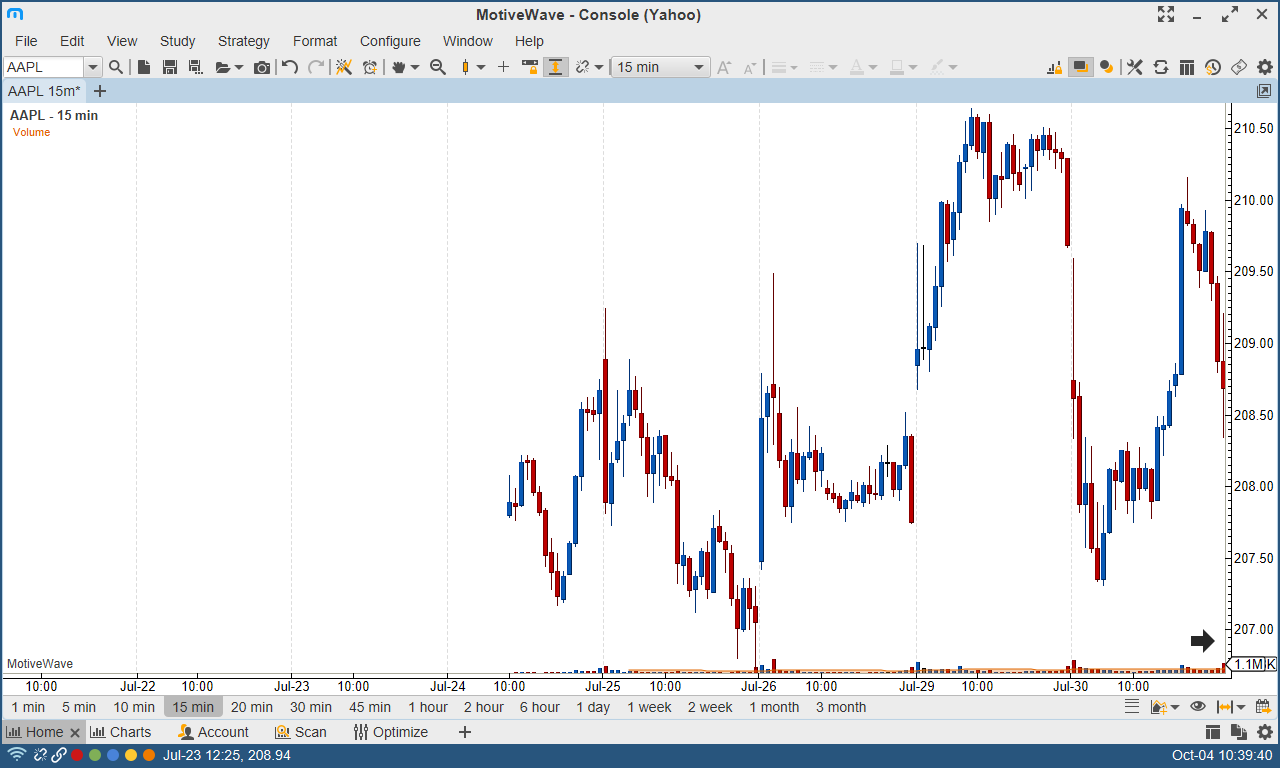
Task: Click the save chart floppy disk icon
Action: [x=169, y=67]
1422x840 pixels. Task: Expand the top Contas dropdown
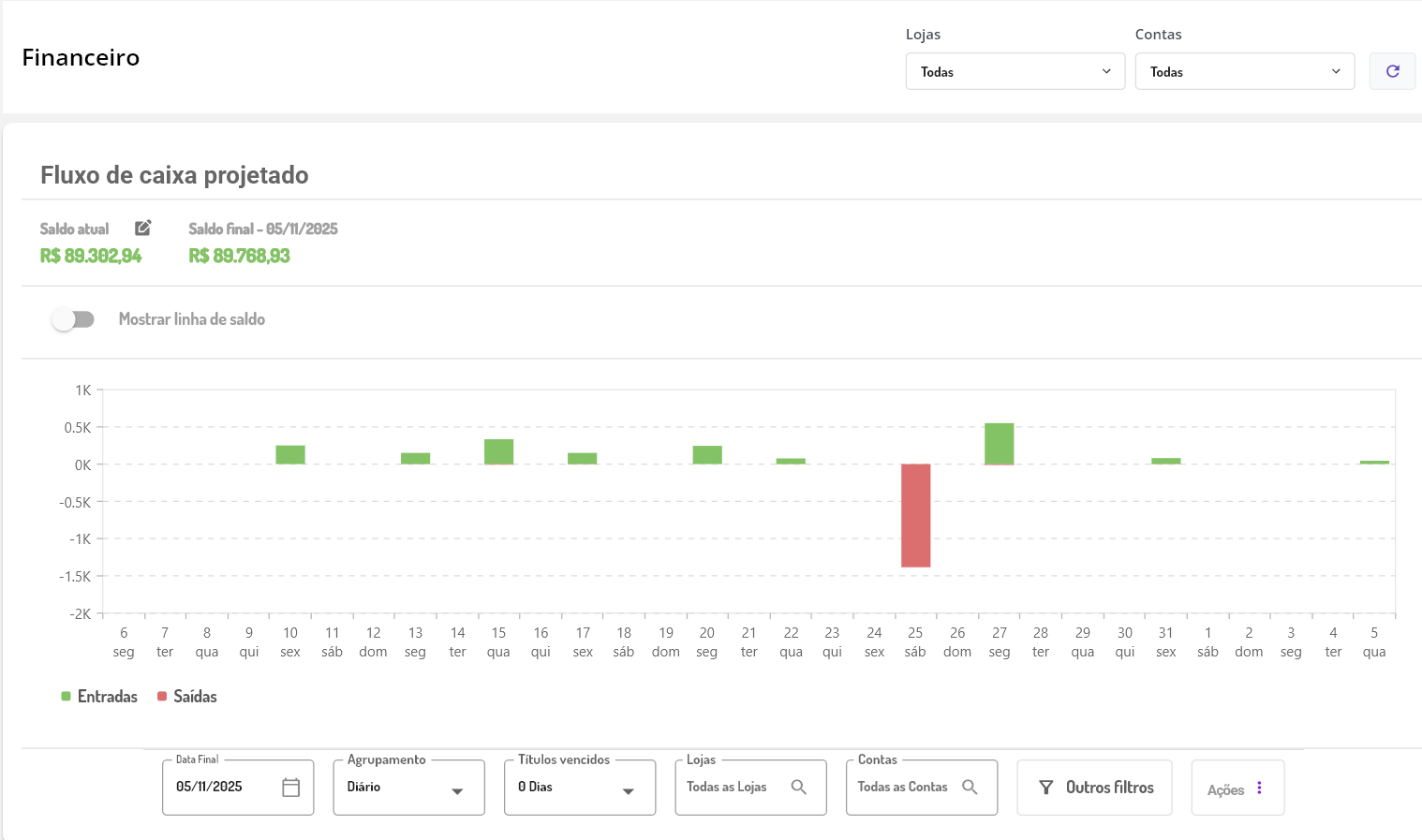1244,71

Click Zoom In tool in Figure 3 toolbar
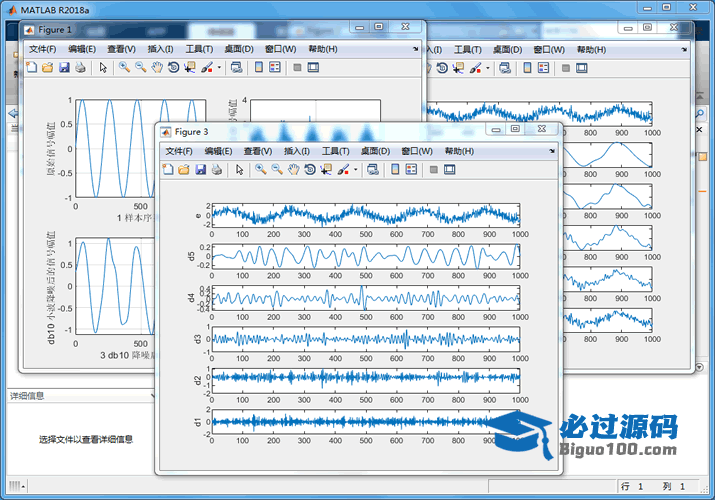pos(260,170)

----------

_Problem to work on_
Retype exactly the lines above, starting at the line containing "1422x840 pixels. Task: Expand" and ending with the last line, both included; leave out the pictures.

_Response to this task_
1422x840 pixels. Task: Expand the top Contas dropdown
1244,71

Click Zoom In tool in Figure 3 toolbar
pos(260,170)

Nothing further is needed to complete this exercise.